残念ながらこの日は敗戦と相成ったが、カツカリーパンを通して色々と課題が見えたのは良かった。どうやら私は胃袋の容量だけでなく消化能力も鍛えないといけないようだ。この日は結局、夕食の時間帯になってもあまりお腹が空いてなかったので晩御飯がカツカリーパンの残りとコンビニの野菜サラダとなった。腹持ちの良さは消化能力の未熟さの裏返し。量だけでなく消化速度も鍛えねば。しかし、930円もした高級品だが、二食分と考えれば意外とリーズナブルだったな。
修行初日はこのような結果となってしまった。一見惨敗だが、心が折れていないので個人的には惜敗と言ったところだ。まだ、私は強くなるのを諦めない。
カツカリーパンとの戦いから数か月後、私は再びコメダ珈琲の門を叩いた。敗戦を糧とすることが出来る者のみが最終的な勝利を掴む。
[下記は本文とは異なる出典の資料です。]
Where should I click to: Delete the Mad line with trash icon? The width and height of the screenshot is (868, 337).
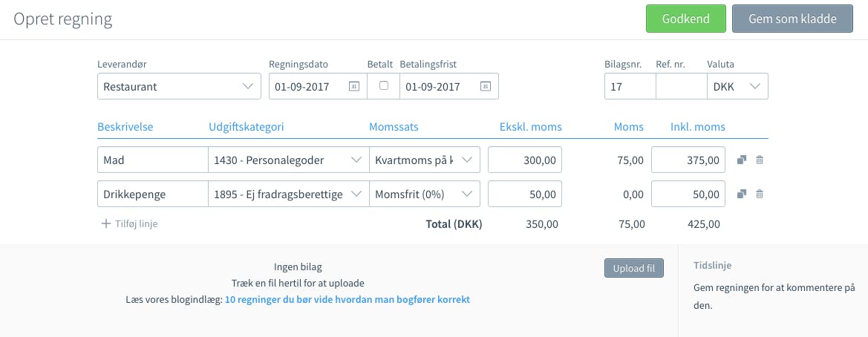click(760, 160)
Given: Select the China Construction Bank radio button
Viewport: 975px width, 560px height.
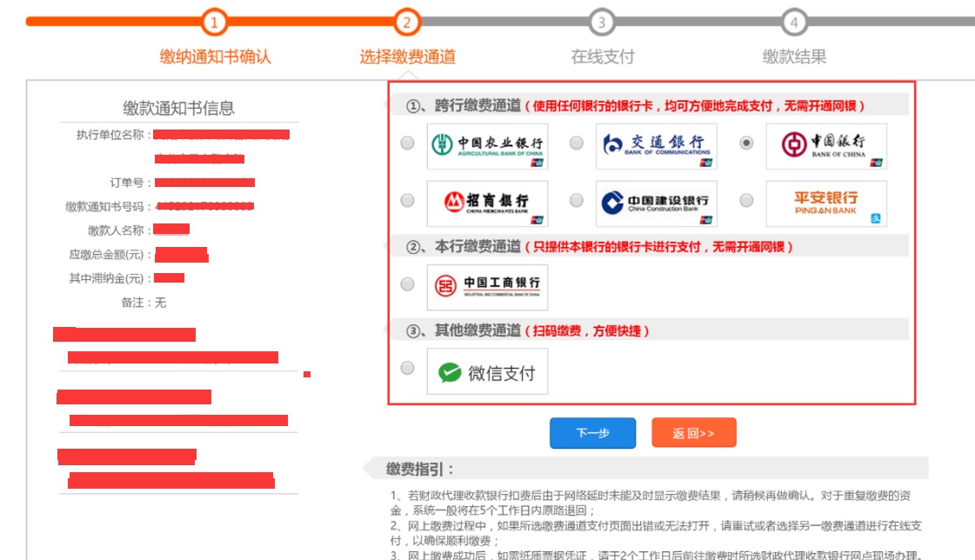Looking at the screenshot, I should pyautogui.click(x=577, y=201).
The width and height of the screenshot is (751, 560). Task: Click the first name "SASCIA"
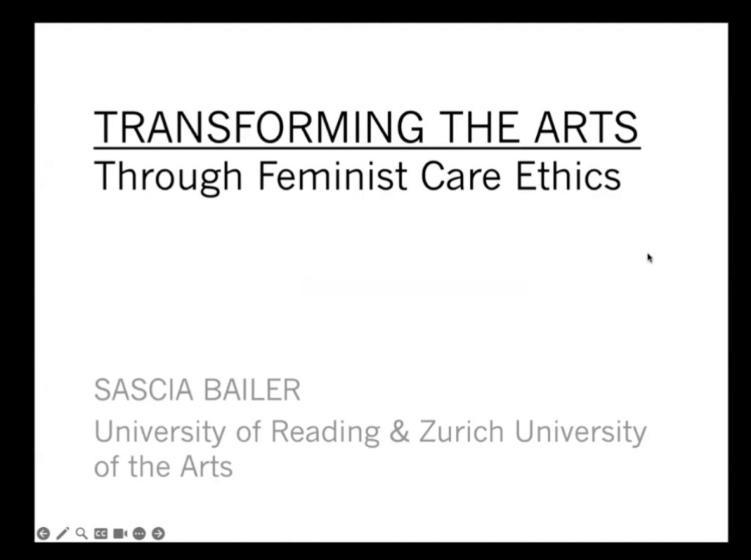point(144,390)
家でご飯を食べる時に心持ち大目にご飯をよそったり、行きつけのラーメン屋でやってるランチタイムの白ご飯無料を頼んだり、ガストでねぎとろ丼に唐揚げを追加注文したりと、日々研鑽を重ねていたおかげだろう、当日はすこぶる調子が良かった。明らかに仕上がっていた。心技体の全てが揃っているのが自分でも分かる。「前回は惨敗だったカツカリーパンですらペロリといける」そんな自信が体中、主に消化器系を巡っていた。
そうなれば注文すべきはインディアンスパゲッティ、ただ一つ。さあ、やってやろうではないか。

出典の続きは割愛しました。